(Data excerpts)
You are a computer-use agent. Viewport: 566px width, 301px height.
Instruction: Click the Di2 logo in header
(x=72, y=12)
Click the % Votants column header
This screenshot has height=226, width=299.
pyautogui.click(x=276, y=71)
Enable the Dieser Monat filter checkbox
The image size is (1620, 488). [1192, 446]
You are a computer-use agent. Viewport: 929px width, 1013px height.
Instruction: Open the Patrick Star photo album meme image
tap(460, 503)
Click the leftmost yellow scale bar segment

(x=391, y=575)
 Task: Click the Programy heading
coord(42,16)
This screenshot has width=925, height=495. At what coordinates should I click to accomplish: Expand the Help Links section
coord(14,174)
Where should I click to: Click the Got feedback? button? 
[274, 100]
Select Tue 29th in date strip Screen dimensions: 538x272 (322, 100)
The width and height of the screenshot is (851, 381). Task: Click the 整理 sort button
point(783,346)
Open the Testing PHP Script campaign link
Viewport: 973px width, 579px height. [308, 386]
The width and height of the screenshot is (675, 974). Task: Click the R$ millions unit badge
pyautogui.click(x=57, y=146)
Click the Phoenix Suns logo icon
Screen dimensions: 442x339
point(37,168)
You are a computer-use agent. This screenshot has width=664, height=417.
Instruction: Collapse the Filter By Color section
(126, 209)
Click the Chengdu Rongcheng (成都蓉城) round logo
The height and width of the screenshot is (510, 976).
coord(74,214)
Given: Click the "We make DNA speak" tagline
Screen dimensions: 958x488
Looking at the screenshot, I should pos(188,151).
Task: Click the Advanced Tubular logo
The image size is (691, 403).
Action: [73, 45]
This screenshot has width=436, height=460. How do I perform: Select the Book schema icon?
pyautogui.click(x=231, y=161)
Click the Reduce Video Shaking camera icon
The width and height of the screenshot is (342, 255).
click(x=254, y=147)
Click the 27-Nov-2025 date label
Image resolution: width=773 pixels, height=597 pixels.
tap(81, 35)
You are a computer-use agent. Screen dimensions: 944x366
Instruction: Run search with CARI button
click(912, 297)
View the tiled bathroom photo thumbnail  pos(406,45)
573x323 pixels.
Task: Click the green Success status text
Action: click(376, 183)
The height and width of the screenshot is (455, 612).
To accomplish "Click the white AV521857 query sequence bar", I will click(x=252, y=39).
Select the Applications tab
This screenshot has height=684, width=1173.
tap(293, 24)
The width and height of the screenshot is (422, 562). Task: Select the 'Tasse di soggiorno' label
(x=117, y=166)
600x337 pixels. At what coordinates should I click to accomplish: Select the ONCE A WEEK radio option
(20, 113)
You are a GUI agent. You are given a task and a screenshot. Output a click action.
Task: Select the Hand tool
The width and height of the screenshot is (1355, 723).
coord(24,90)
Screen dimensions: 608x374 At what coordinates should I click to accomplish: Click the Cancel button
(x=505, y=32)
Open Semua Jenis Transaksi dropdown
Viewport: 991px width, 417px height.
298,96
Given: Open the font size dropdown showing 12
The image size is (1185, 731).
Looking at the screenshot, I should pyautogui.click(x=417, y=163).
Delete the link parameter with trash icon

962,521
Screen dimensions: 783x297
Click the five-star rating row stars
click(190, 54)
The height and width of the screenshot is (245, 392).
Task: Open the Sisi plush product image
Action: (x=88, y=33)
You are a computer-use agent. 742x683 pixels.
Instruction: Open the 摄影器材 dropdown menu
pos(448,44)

WHAT TO WORK ON:
Look back at the entries above. Retype the line with "View the tiled", the line with "The height and width of the screenshot is (455, 612).", and all lines in between.

RESULT:
View the tiled bathroom photo thumbnail  pos(406,45)
573x323 pixels.
Task: Click the green Success status text
Action: click(376, 183)
The height and width of the screenshot is (455, 612).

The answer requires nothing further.